* _RECORDS_

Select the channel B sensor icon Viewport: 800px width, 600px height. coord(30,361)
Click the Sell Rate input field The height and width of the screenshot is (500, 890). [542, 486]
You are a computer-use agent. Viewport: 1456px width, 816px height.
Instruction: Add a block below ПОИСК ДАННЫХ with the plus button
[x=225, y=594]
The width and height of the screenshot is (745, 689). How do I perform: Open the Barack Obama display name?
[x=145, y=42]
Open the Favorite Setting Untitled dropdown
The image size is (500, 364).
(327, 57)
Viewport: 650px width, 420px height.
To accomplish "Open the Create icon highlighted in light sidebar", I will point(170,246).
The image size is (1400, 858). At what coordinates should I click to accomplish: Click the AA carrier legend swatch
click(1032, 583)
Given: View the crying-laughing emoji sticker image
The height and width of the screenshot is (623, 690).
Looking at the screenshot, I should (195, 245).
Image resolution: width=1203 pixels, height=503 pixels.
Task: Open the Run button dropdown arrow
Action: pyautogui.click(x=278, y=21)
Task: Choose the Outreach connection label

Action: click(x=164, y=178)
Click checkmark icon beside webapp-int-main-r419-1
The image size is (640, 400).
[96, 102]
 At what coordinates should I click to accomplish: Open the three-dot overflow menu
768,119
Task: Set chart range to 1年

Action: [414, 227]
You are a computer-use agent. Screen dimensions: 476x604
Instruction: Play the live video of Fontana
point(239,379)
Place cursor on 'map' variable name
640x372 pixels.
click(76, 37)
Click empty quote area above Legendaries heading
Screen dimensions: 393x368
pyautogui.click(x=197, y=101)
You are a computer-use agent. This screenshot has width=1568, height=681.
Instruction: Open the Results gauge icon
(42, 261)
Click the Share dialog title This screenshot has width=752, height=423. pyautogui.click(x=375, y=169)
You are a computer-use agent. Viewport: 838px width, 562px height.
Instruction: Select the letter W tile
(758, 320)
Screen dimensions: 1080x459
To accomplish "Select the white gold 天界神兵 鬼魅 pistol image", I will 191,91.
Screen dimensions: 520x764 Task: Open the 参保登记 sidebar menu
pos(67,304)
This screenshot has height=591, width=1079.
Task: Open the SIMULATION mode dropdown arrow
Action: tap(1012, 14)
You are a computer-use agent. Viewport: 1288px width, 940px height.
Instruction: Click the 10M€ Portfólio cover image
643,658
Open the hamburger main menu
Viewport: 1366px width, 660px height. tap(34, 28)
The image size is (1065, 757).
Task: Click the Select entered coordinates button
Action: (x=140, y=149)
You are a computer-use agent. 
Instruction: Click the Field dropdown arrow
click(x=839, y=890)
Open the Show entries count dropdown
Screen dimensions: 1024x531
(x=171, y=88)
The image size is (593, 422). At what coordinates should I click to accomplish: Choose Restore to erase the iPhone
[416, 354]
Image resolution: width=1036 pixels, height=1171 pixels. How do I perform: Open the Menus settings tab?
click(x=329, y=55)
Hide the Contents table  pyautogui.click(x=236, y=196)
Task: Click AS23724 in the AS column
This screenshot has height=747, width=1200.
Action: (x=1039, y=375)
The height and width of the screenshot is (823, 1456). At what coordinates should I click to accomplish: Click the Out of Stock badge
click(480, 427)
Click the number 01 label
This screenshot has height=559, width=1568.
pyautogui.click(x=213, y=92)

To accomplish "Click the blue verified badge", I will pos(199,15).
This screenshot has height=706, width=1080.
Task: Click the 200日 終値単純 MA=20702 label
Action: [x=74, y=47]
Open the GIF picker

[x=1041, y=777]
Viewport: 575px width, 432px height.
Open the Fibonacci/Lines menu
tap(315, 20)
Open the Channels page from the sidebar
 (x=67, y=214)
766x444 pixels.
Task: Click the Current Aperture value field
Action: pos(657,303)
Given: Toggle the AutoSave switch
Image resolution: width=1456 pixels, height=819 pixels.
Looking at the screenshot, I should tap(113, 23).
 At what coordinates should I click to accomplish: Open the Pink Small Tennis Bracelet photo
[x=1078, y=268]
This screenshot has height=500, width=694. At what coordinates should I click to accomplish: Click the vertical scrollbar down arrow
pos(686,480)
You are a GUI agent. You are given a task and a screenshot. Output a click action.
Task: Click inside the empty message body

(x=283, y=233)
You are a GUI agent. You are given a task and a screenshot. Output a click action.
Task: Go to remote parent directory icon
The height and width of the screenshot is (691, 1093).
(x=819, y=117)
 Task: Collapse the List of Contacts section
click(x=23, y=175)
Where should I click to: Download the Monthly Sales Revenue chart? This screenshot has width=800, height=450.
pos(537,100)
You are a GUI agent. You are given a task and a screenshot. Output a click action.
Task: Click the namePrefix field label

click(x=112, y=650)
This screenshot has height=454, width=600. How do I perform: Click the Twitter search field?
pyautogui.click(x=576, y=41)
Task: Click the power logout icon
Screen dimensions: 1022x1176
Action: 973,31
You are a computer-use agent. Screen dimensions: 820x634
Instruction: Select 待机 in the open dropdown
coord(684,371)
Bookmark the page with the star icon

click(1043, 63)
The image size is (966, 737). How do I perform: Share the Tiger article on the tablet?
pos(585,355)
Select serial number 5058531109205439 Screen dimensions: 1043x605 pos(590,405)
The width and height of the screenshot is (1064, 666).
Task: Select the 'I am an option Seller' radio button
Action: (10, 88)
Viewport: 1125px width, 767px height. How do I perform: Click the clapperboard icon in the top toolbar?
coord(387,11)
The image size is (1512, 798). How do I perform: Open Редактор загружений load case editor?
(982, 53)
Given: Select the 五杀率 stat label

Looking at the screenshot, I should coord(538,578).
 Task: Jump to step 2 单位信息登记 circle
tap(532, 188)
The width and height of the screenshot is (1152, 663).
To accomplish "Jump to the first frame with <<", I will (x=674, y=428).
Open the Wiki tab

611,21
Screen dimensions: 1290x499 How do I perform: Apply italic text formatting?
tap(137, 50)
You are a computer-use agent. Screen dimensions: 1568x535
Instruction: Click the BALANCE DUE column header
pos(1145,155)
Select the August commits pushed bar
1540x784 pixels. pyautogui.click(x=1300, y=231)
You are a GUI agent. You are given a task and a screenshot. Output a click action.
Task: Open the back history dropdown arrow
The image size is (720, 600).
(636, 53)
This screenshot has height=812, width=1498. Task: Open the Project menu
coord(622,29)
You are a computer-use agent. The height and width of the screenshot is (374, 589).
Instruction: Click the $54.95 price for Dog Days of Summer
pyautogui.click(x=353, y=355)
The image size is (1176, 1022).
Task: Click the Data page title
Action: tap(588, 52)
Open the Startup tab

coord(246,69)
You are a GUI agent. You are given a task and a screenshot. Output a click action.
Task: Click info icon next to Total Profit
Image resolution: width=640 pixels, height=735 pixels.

* _ASSIGNMENT_
Print exactly, and only, the lines from the line containing "Screen dimensions: 1290x499" through the final line of the records, both included.

* _RESULT FOR THIS TASK_
Screen dimensions: 1290x499 How do I perform: Apply italic text formatting?
tap(137, 50)
You are a computer-use agent. Screen dimensions: 1568x535
Instruction: Click the BALANCE DUE column header
pos(1145,155)
Select the August commits pushed bar
1540x784 pixels. pyautogui.click(x=1300, y=231)
You are a GUI agent. You are given a task and a screenshot. Output a click action.
Task: Open the back history dropdown arrow
The image size is (720, 600).
(636, 53)
This screenshot has height=812, width=1498. Task: Open the Project menu
coord(622,29)
You are a computer-use agent. The height and width of the screenshot is (374, 589).
Instruction: Click the $54.95 price for Dog Days of Summer
pyautogui.click(x=353, y=355)
The image size is (1176, 1022).
Task: Click the Data page title
Action: tap(588, 52)
Open the Startup tab

coord(246,69)
You are a GUI agent. You are given a task and a screenshot. Output a click action.
Task: Click info icon next to Total Profit
Image resolution: width=640 pixels, height=735 pixels.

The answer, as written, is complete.